Imagine that you are a trained mathematician and you have been assigned the job of testing an arbitrarily intelligent chatbot for its intelligence.
You being knowledgeable about a fair amount of computer-science theory won’t test it with the likes of Turing-test or similar, since such a bot might not have any useful priors about the world.
You have asked it find a proof for the Riemann-hypothesis. the bot started its search program and after several months it gave you gigantic proof written in a proof checking language like coq.
You have tried to run the proof through a proof-checking assistant but quickly realized that checking that itself would years or decades, also no other computer except the one running the bot is sophisticated enough to run proof of such length.
You have asked the bot to provide you a zero-knowledge-proof, but being a trained mathematician you know that a zero-knowledge-proof of sufficient credibility requires as much compute as the original one. also, the correctness is directly linked to the length of the proof it generates.
You know that the bot may have formed increasingly complex abstractions while solving the problem, and it would be very hard to describe those in exact words to you.
You have asked the bot to summarize the proof for you in natural-language, but you know that the bot can easily trick you into accepting the proof.
You have now started to think about a bigger question, the bot essentially is a powerful optimizer. In this case, the bot is trained to find proofs, its reward is based on finding what a group of mathematicians agree on how a correct proof looks like.
But the bot being a bot doesn’t care about being honest to you or to itself, it is not rewarded for being “honest” it is only being rewarded for finding proof-like strings that humans may select or reject.

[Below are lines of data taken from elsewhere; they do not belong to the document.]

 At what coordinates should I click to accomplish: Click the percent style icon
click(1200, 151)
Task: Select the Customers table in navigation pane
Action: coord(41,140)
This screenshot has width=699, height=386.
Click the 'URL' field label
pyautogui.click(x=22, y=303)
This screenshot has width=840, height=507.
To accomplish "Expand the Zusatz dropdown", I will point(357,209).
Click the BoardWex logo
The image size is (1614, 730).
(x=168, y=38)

So it is far easier for it to find a large coq-program, large enough that you cannot check by any other means, than to actually solve riemann-hypothesis.

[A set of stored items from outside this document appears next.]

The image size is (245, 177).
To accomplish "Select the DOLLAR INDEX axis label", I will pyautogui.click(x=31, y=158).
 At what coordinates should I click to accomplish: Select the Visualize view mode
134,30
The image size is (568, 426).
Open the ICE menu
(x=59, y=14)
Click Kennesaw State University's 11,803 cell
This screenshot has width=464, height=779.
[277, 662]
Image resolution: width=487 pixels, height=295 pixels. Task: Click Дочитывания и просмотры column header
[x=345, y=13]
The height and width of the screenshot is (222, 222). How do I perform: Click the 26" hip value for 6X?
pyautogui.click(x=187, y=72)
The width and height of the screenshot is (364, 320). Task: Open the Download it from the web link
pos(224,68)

Now you have concluded that before you certify that the bot is intelligent, you have to prove that the bot is being honest.

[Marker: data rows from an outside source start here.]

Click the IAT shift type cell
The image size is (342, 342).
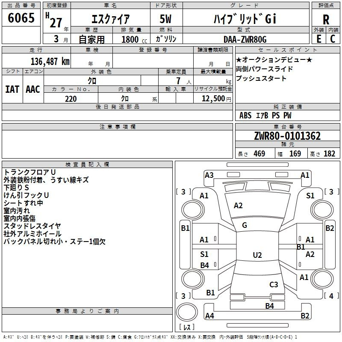(12, 89)
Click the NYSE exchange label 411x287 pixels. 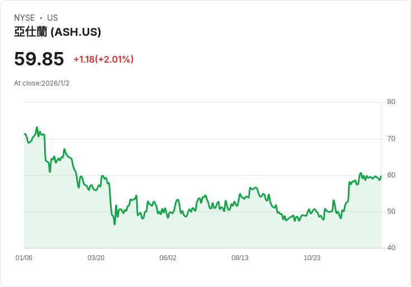[x=25, y=18]
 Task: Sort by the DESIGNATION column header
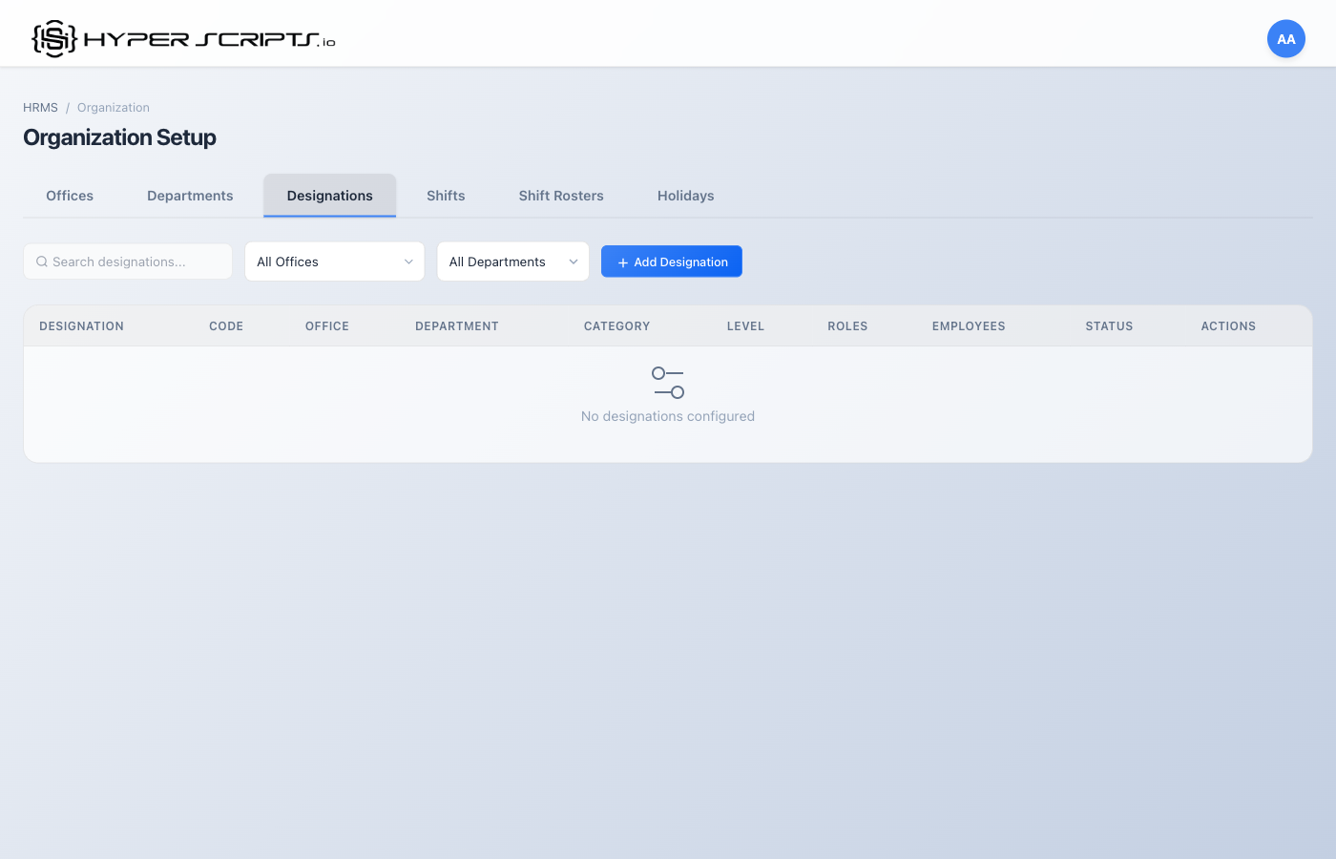pyautogui.click(x=81, y=325)
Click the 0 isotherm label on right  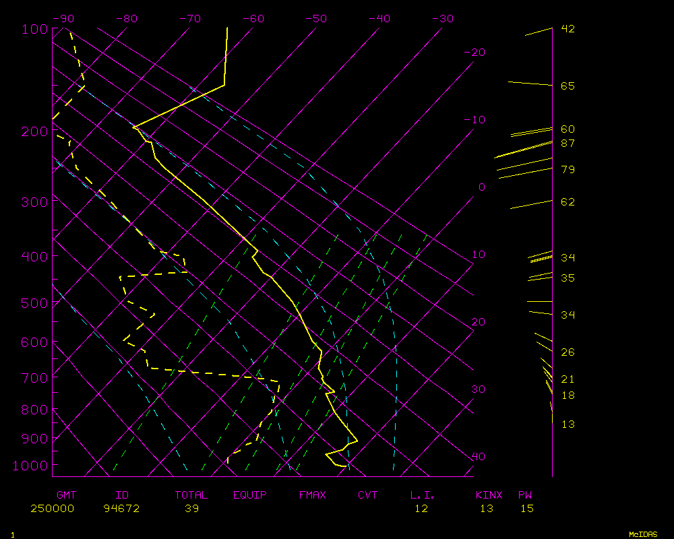click(481, 187)
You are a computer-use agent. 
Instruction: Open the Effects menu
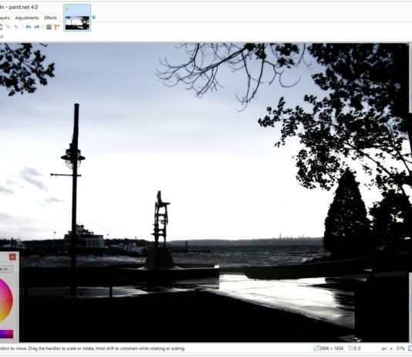(50, 18)
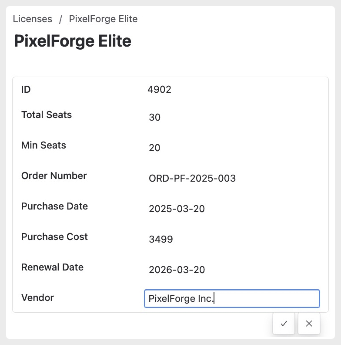Click the Total Seats value 30
Image resolution: width=341 pixels, height=345 pixels.
click(x=154, y=118)
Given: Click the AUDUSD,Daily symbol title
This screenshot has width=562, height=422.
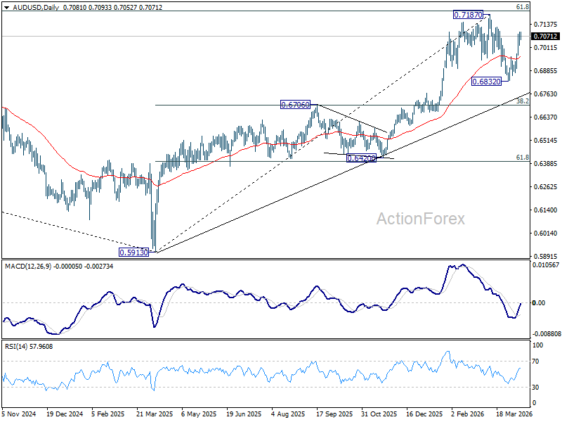Looking at the screenshot, I should [36, 7].
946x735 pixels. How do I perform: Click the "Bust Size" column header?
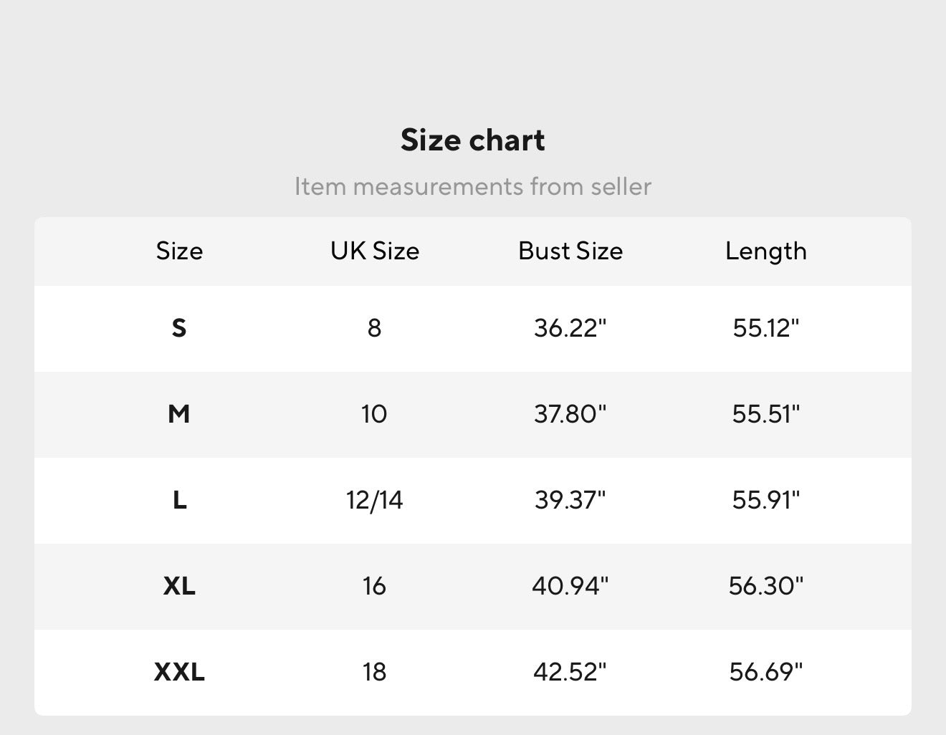[x=570, y=251]
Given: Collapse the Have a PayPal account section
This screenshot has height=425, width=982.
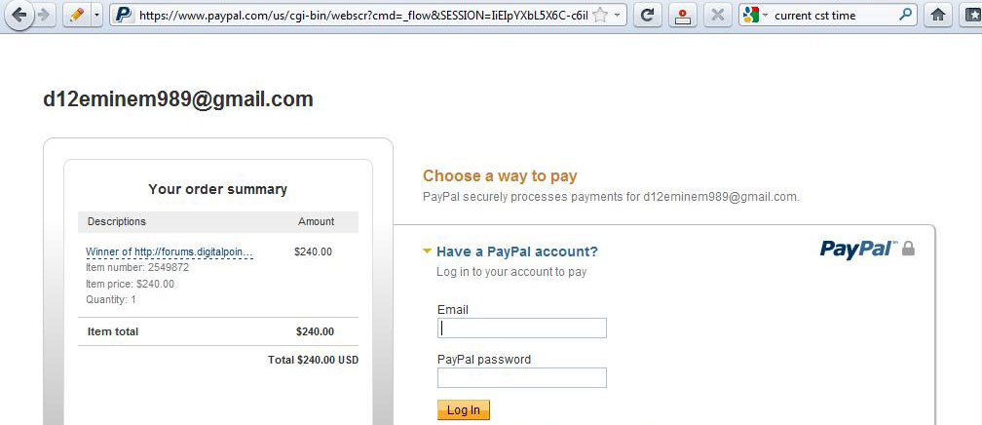Looking at the screenshot, I should 427,251.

Going by the current trend, it is okay for us to assume that such an arbitrarily intelligent bot would have a significant part of it based on the principles of the current deep-learning stack. assume it be a large neural-network-based agent, also assume that the language-understanding component is somewhat based on the current language-model design.
So how do you know that the large language model is being honest?
A quick look at the plots of results on truthful-qa dataset shows that truthfulness reduces with the model-size, going by this momentum any large-models trained on large datasets are more likely to give fluke answers to significantly complex questions.
Any significantly complex decision-question if cast into an optimization problem has one hard-to-find global-minima called “truth” but extremely large number of easy-to-find local-minima of falsehoods, how do you then make a powerful optimizer optimize for honesty?